この三つがどの戦闘においても必須となる三大基礎法技と呼ばれてるわけだけど、これに自分の系統や属性を掛け合わせることでより精度の高い法技となるわ。例えば、加速法に強化系の気を掛け合わせて一層速くしたり、防硬法に凝縮系の気を掛け合わせて防御力を上げたり、探知法に風属性を掛け合わせて索敵範囲を広げたりね」
鳩菜が説明するが、生徒達は微妙な表情を浮かべている。
その多くの表情が〝今更することか?〟と語っていた。
その気持ちを汲み取った鳩菜が更に説明を続ける。
「……まあ、教科書上は〝応用〟と分類されてるけど、はっきり言ってこれも〝基礎〟レベル。普段の実技演習や先日の試験で法技と質を掛け合わせることが出来ている子もいたから〝今更することか?〟って思ってるかもしれないけど……、私から言わせればまだまだ甘いわ」
鳩菜がぴしゃりと言い放ち、生徒達が強張る。
「みんな、加速、防硬、探知の内の一つは極めてるけど、それ以外がお粗末ってパターンが多い。今の内はそれでごり押しできるかもしれないけど、高校に上がったらすぐに通用しなくなっていくわ。……この三大基礎法技の水準をしっかり上げること、それが強く立派な士になる道よ」
鳩菜の講釈に生徒達は聞き入り、危機感とやる気を漲らせていく。
そんな中で一人、全く別のことを考えてた者がいた。
(……蔵坂…鳩菜……っ、こうして見ると普通の教師……あの時の俺の直感はやっぱり間違い…? あの時は確かに俺の『天超直感』が閃いた感覚だったが………くっ、わからない…っ)

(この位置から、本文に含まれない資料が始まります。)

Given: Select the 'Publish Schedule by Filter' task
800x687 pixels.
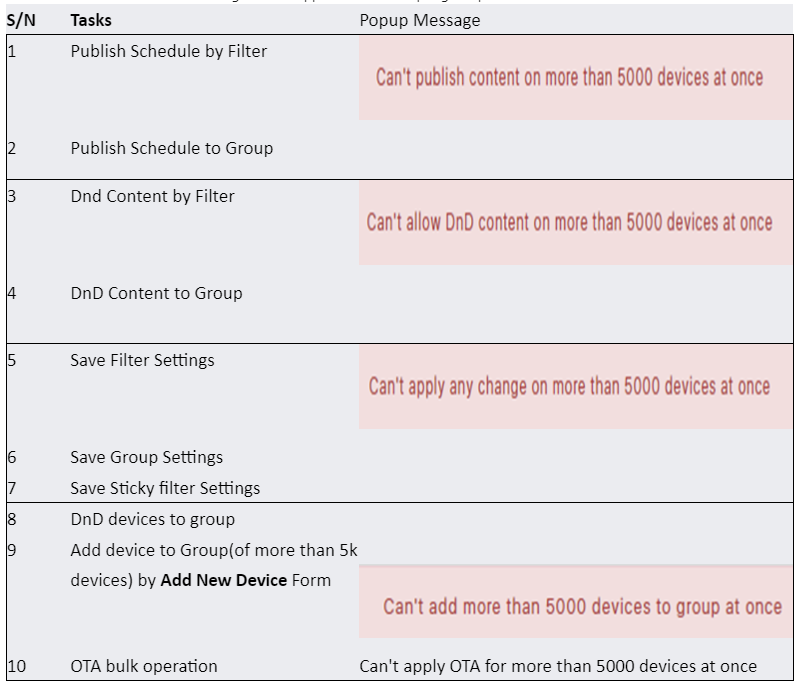Looking at the screenshot, I should pos(168,52).
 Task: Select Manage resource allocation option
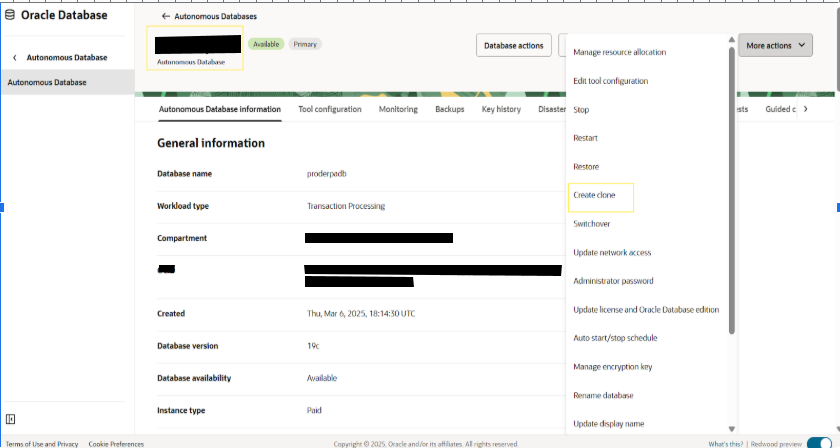point(619,53)
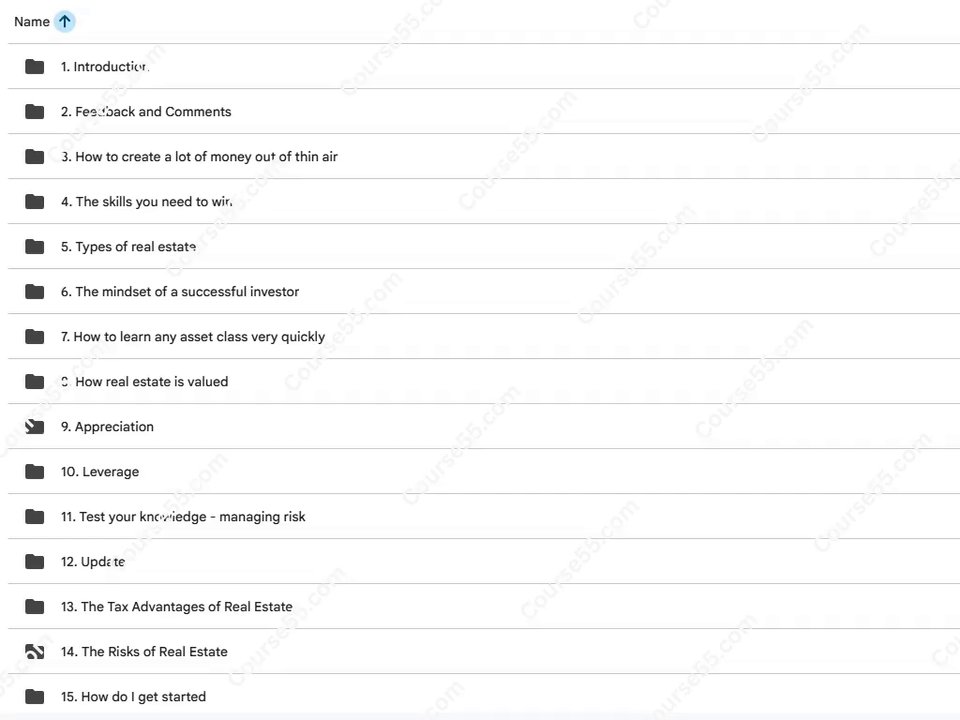Select folder icon for The skills you need
The image size is (960, 720).
click(34, 201)
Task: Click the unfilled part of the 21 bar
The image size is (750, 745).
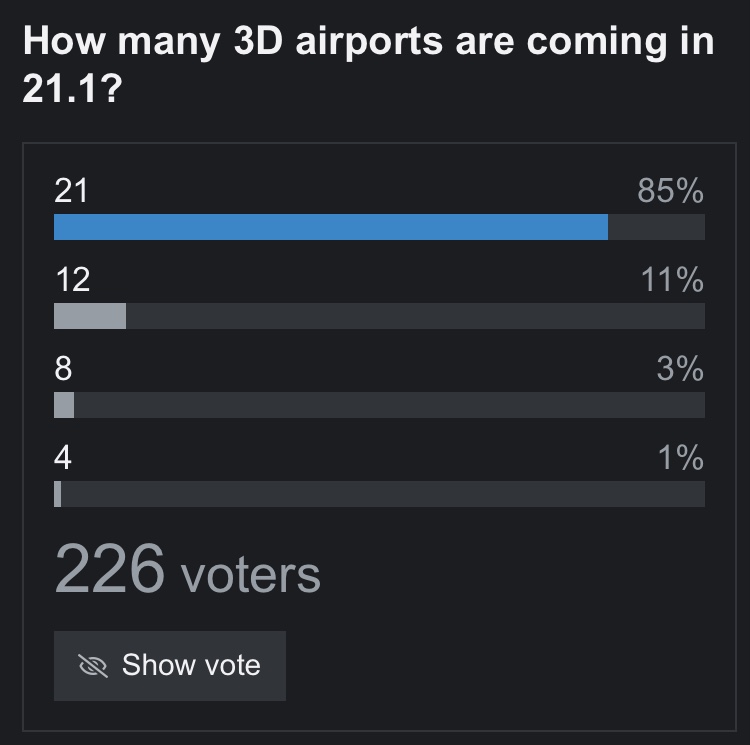Action: click(x=656, y=227)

勇士は試験の時に鳩菜と戦い、『聖』のカキツバタではないかという直感を覚えた。
以来、勇士は鳩菜に対して常に疑いの目を向けている。
「まずは属性ごとにグループを作って練習しましょうか」
みんなが「はい」と答える中、勇士は答えられなかった。
※ ※ ※
演習場での実技授業。
蔵坂鳩菜は5グループそれぞれに最初やるべきことを説明していた。
「この風属性のグループではまず防硬法の練習をしましょうか。ただ漠然と風を纏うのではなく、風を渦巻くように常に流動する状態をイメージして。そうすれば相手の攻撃を受け流し安くなるし、加速法にも自然に繋ぎ安くなる。……〝風は常に動かす〟、これが大事よ。ある程度できるようになったら組手も是非してみてね」
練習内容を伝えた後、蔵坂は他のグループの元へ説明しに去って行った。
漣湊は風属性のグループで、指示された通りの練習をしながら、隣で一緒に練習をする風宮瑠花に話しかけた。
「風宮、もう傷は大丈夫なん?」
湊が聞いているのは試験時に淡里深恋が琉花や来木田岳徒に負わせた傷のことだ。
意識はすぐに取り戻したが、実技授業は激しい内容は見学しがちだったので素直に心配したのだ。
琉花は「ええ」と頷いた。
「むしろ漣に叩かれた頭の方が痛いかも」
「根に持ってるなぁ」
試験時、風宮瑠花は来木田と接戦を繰り広げてなんとか逃げ延びた後、待ち伏せしていた湊にナイフの柄で頭を叩かれてリタイアさせられたのだ。
琉花としては突然試験内容が変更したりと、武者小路家をしっかり警戒したかったのに湊に台無しにされた形になったので根に持っていても仕方がない。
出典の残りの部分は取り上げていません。